> [Task directions]
The answer is the exact run of lines in the listing below from the line containing "1456x819 pixels." up to and including the line containing "At what coordinates", with pictures removed.
== Information provided
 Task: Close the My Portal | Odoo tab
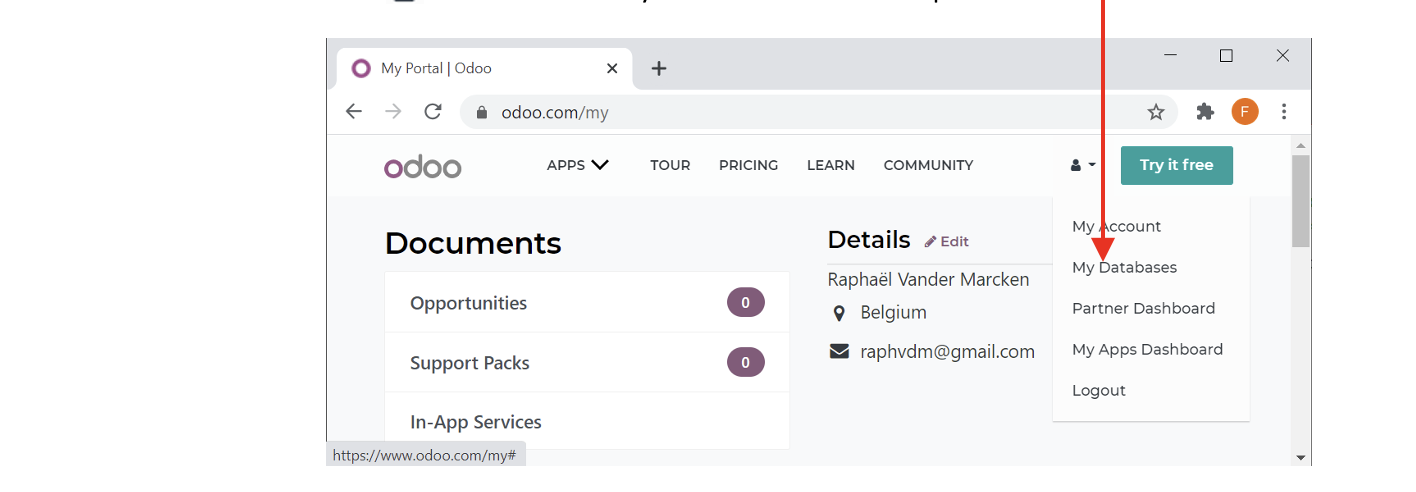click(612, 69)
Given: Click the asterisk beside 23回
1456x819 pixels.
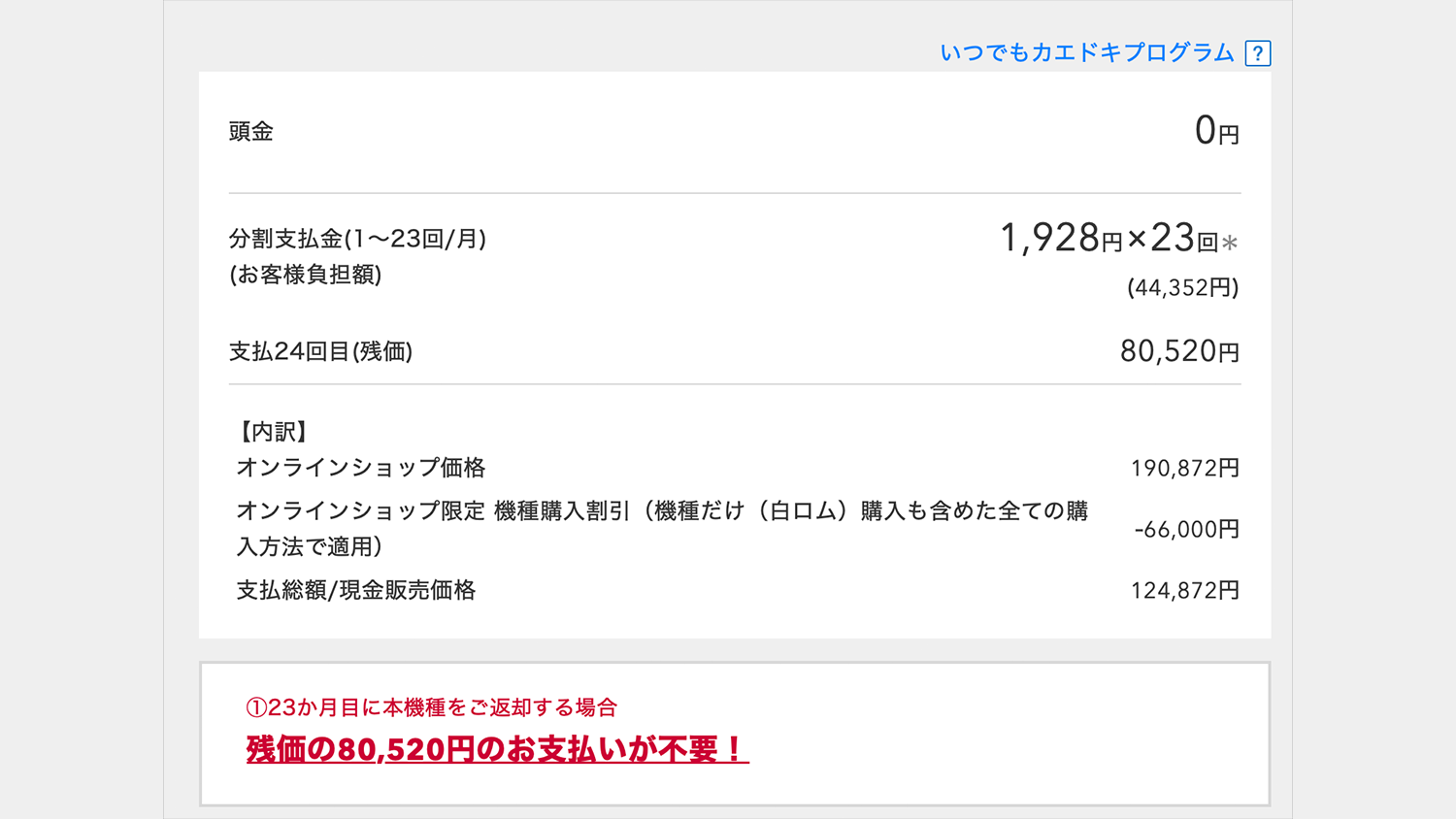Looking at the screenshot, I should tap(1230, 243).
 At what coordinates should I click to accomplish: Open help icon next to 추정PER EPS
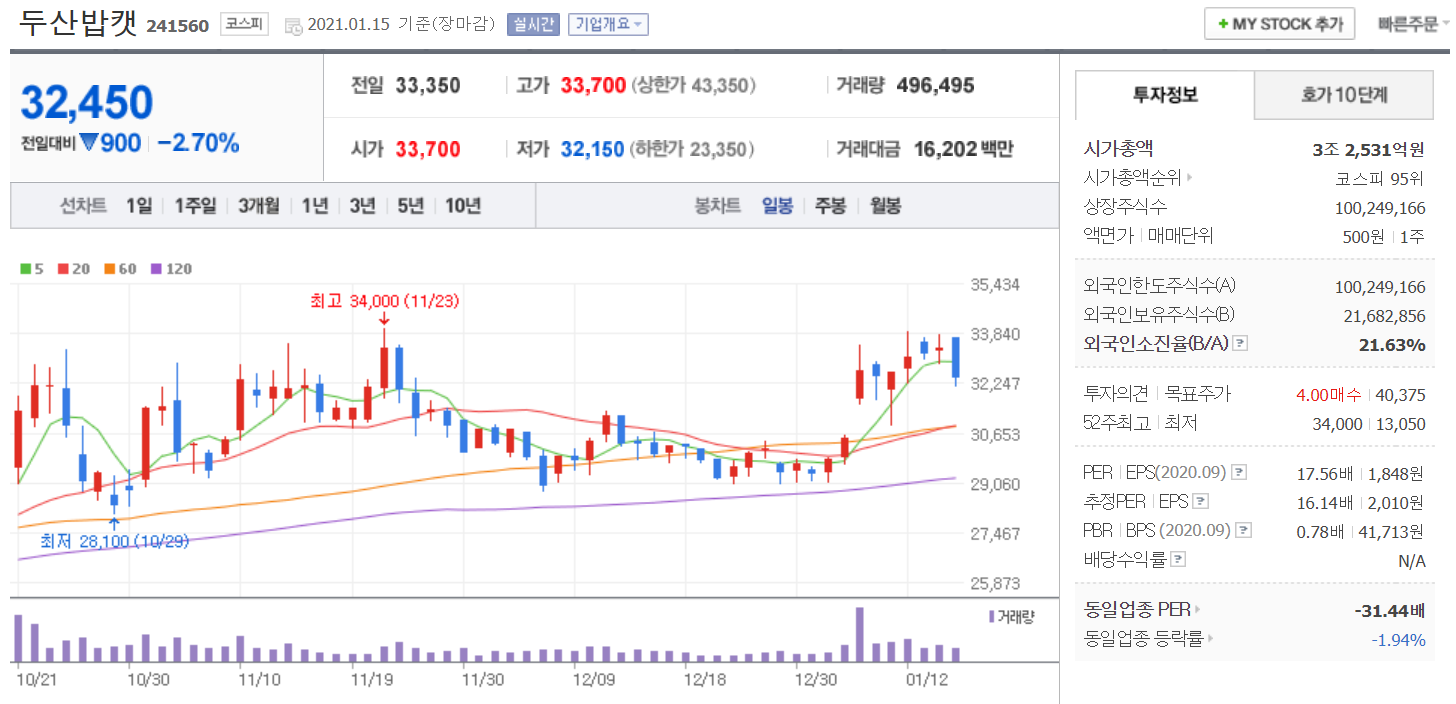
====
== Information provided
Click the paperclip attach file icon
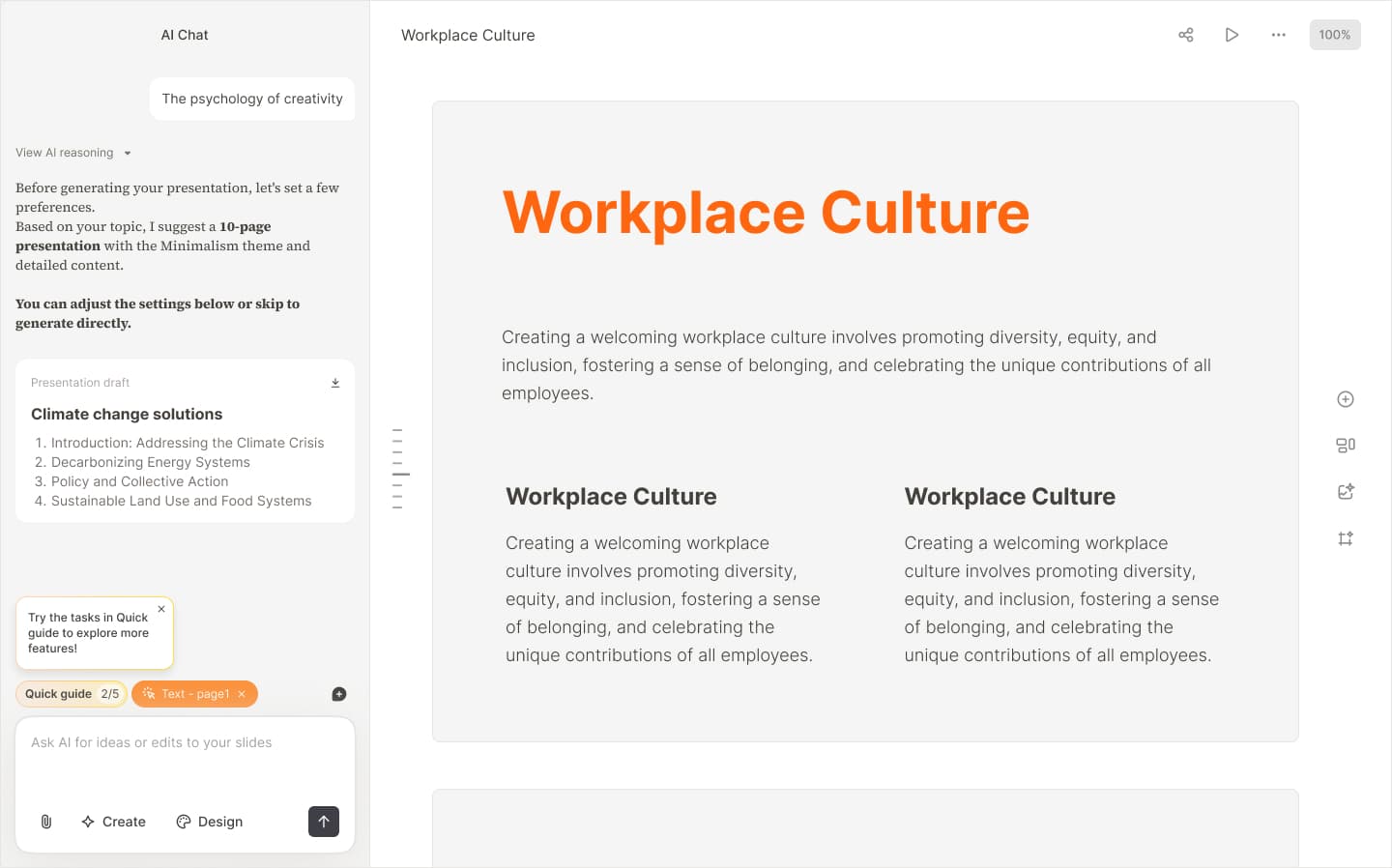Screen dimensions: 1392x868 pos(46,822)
====
== Information provided
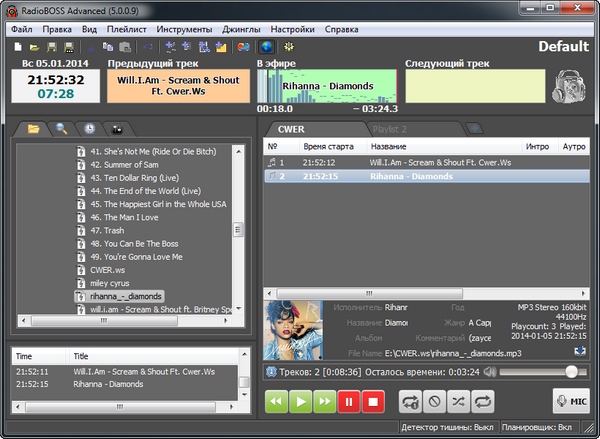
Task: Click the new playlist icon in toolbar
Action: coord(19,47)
====
> [Answer area]
1456x819 pixels.
Looking at the screenshot, I should tap(1230, 243).
 At what coordinates should I click to accomplish: Open help icon next to 추정PER EPS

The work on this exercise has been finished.